Excerpts from a dataset:
= = = =
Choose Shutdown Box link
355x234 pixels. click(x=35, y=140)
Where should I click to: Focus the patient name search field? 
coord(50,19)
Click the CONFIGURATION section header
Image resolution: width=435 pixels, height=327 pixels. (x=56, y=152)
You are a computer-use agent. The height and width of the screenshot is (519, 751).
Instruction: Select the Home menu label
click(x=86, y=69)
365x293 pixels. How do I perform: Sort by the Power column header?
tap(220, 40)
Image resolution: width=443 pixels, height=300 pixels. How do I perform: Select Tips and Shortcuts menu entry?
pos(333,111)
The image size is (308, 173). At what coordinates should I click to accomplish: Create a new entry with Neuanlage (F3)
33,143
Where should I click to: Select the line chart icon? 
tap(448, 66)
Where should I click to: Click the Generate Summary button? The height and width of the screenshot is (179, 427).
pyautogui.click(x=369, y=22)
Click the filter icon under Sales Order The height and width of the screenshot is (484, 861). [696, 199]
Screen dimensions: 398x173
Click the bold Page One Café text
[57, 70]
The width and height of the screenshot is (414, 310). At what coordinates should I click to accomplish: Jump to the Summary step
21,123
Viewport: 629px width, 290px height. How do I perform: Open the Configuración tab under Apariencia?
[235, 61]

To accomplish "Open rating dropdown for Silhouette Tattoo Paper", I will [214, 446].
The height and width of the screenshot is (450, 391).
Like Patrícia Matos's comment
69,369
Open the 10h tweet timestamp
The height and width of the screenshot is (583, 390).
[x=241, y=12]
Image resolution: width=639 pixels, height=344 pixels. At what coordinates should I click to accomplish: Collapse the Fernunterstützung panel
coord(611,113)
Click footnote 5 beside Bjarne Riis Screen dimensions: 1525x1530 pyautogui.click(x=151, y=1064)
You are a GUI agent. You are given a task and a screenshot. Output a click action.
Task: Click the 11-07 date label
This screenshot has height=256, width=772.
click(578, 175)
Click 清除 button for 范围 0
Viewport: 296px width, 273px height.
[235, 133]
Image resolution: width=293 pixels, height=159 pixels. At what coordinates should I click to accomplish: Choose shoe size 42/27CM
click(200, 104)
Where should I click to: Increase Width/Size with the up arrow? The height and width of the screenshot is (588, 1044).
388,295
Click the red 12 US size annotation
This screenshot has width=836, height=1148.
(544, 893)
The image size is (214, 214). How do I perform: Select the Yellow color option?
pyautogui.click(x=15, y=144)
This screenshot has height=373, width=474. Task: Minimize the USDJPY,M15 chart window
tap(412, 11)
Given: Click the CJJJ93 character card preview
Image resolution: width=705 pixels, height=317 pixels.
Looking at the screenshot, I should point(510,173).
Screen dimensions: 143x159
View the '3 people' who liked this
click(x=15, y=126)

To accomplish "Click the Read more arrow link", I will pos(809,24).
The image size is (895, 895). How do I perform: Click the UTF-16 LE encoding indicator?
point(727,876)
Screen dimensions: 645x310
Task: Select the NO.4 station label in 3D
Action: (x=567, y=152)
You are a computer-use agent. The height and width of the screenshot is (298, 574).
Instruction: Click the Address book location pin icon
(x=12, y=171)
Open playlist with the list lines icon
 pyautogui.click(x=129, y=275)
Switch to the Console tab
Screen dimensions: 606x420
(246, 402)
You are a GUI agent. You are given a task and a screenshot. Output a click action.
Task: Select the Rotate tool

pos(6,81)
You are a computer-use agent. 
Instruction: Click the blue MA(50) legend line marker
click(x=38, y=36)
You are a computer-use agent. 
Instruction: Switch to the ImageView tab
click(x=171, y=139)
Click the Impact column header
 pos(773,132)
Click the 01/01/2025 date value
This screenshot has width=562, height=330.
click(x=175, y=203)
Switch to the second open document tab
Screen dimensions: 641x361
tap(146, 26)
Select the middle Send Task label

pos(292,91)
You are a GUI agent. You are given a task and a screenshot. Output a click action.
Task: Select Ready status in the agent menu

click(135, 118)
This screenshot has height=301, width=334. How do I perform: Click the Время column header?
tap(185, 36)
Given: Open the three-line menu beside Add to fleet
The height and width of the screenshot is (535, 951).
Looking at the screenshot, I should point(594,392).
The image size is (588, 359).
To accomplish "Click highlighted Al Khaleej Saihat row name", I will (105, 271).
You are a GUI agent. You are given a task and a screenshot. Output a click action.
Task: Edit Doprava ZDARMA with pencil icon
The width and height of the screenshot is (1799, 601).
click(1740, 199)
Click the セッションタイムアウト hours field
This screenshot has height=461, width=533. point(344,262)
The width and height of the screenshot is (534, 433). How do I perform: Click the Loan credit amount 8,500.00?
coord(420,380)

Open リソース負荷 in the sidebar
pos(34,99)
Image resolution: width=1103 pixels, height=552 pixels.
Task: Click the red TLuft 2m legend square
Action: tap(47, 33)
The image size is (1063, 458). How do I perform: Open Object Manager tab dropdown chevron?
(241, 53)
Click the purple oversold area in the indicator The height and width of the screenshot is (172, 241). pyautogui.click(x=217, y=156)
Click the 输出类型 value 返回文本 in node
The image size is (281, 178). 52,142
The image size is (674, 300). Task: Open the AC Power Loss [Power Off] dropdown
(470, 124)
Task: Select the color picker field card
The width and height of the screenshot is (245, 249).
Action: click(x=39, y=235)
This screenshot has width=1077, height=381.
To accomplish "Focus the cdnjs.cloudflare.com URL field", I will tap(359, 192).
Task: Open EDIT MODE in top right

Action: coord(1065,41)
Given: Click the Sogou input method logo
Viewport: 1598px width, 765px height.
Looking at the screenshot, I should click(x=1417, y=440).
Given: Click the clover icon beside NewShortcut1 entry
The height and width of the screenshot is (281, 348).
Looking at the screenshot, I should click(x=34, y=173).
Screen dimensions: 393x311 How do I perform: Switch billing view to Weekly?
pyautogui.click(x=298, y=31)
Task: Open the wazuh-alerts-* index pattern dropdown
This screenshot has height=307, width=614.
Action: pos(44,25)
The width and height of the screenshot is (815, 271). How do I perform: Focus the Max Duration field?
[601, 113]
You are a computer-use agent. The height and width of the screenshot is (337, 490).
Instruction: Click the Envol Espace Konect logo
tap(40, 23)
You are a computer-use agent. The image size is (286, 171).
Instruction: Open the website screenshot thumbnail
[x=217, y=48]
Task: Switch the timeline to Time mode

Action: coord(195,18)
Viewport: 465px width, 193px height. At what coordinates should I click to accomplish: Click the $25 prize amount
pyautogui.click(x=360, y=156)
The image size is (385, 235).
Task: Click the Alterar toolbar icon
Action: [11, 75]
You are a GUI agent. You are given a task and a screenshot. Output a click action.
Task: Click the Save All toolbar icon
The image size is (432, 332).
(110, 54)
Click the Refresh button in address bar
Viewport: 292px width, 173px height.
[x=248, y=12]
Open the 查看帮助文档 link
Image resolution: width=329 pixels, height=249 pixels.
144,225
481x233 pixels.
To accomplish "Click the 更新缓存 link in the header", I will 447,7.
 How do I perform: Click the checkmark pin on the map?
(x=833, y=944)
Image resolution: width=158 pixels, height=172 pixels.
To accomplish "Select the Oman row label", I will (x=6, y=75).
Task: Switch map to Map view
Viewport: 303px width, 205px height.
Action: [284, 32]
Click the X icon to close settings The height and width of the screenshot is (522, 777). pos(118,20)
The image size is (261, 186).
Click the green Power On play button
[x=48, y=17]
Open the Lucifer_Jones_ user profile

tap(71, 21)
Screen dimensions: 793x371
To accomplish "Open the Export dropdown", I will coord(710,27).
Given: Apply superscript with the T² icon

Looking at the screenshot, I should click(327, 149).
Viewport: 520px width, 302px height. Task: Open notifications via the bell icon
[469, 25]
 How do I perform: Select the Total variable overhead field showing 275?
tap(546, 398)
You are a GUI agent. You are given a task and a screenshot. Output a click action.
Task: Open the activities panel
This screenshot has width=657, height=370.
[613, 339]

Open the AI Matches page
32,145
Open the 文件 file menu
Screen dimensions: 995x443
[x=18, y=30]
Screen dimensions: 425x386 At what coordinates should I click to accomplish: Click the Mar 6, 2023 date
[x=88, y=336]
= = = =
Taking the line that contains "Open the Lucifer_Jones_ user profile" as the first, reproduce every line through the end of the entries exactly.

(WRITTEN RESPONSE):
Open the Lucifer_Jones_ user profile

tap(71, 21)
Screen dimensions: 793x371
To accomplish "Open the Export dropdown", I will coord(710,27).
Given: Apply superscript with the T² icon

Looking at the screenshot, I should click(327, 149).
Viewport: 520px width, 302px height. Task: Open notifications via the bell icon
[469, 25]
 How do I perform: Select the Total variable overhead field showing 275?
tap(546, 398)
You are a GUI agent. You are given a task and a screenshot. Output a click action.
Task: Open the activities panel
This screenshot has width=657, height=370.
[613, 339]

Open the AI Matches page
32,145
Open the 文件 file menu
Screen dimensions: 995x443
[x=18, y=30]
Screen dimensions: 425x386 At what coordinates should I click to accomplish: Click the Mar 6, 2023 date
[x=88, y=336]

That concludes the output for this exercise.